Verhoeven and Waymo’s attorneys faced off in the first public hearing for a hotly anticipated legal battle on Wednesday in front of Judge William Alsup. The legal battle started after a somewhat-hilarious email screw-up in which a parts supplier that specializes in LIDAR (a common technology used in self-driving systems) mistakenly messaged Waymo a version of Uber/Otto’s plans for LIDAR, which looked suspiciously like Waymo’s own systems. Levandowski left Waymo to found Otto in January 2016, which Uber acquired in August of last year. Before he left, however, Waymo alleges that Levandowski put 14,000 proprietary files onto a personal external hard drive and took them with him. Waymo tried to effectively shut down Uber’s self-driving car division with a preliminary injunction in March.

And according to Waymo’s lawyers in court today, the whole thing was even shadier than that. In January 2016, before Levandowski left Waymo, the company’s lawyers say he was already meeting with Brian McClendon, an Uber engineer. The day after Levandowski left Waymo, unexpectedly, at the end of January, the Google company’s employees say he started raking in five million shares of Uber stock, worth $250 million, “The very next day, he’s getting awarded stock by Uber when he’s supposedly starting his own company, when he’s supposedly building his own technology, he’s secretly working for Uber,” Verhoeven (Waymo’s lawyer) said in court.
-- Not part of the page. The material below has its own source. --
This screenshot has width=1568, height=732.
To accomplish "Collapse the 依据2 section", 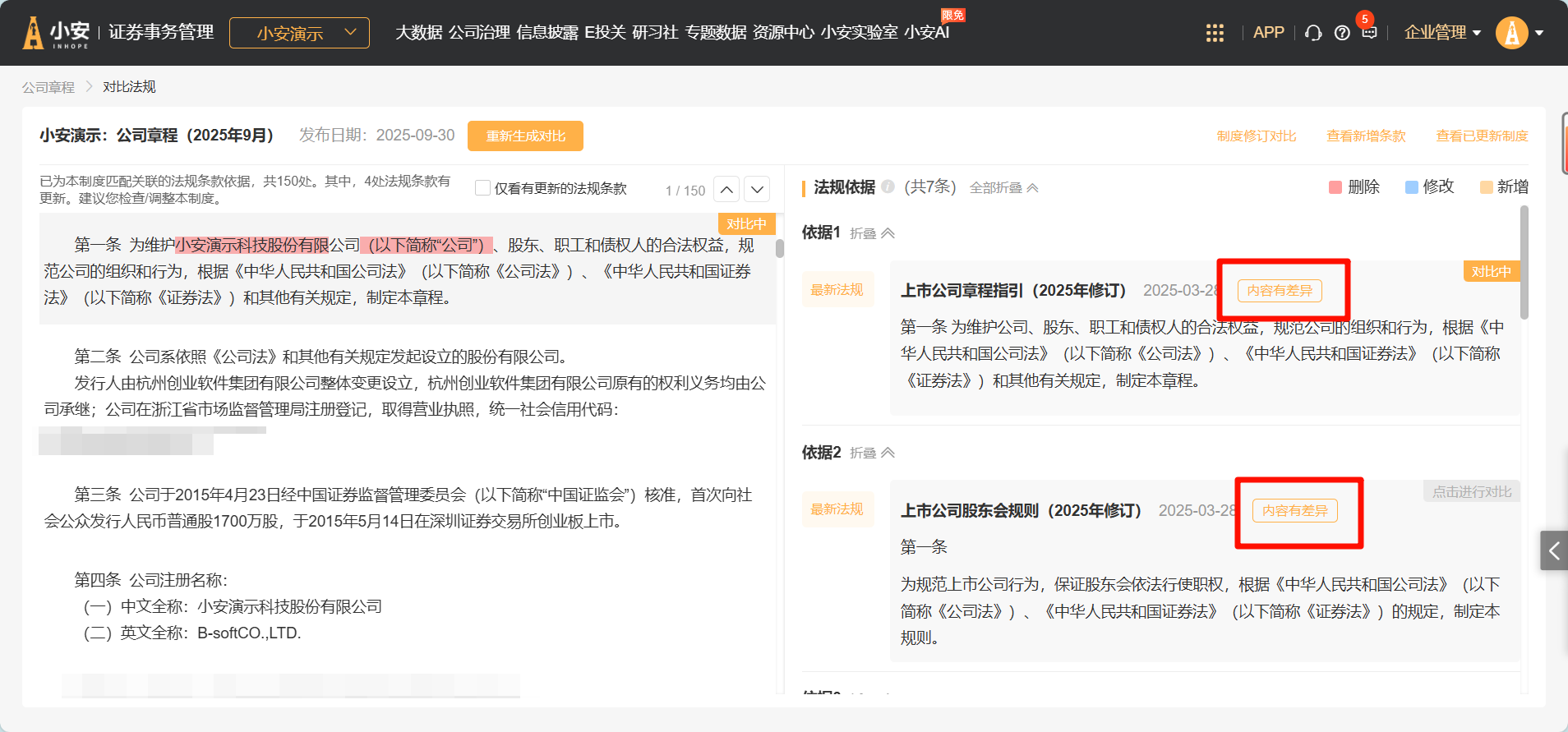I will coord(872,453).
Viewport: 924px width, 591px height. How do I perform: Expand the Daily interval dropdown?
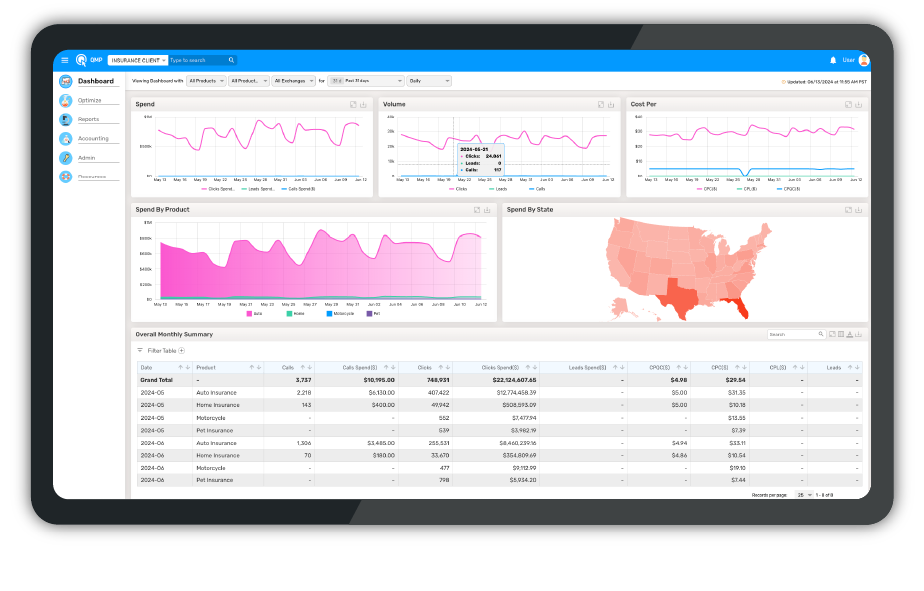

In other words, Otto was never really a company, it was just a front for Levandowski to ditch Waymo and come work for Uber. Business Insider reports that an Uber rep told reporters that the agreement on Levandowski’s Uber stock package was back-dated after Uber acquired Otto in August.

The technicalities, of course, will come in proving all this. As the New York Times’ Mike Isaac pointed out while live-tweeting the hearing today, pretty much everyone involved is tacitly admitting that Levandowski is guilty.

Instead, the burden of proof is pretty much on Waymo to prove that Uber knew and was complicit in Levandowski’s alleged crimes, and that Levandowski used the information he allegedly stole from Waymo to advance Uber’s self-driving car efforts. For that, we’ll have to keep watching the lawsuit as it goes down. But if day one is any indication, it sure won’t be boring.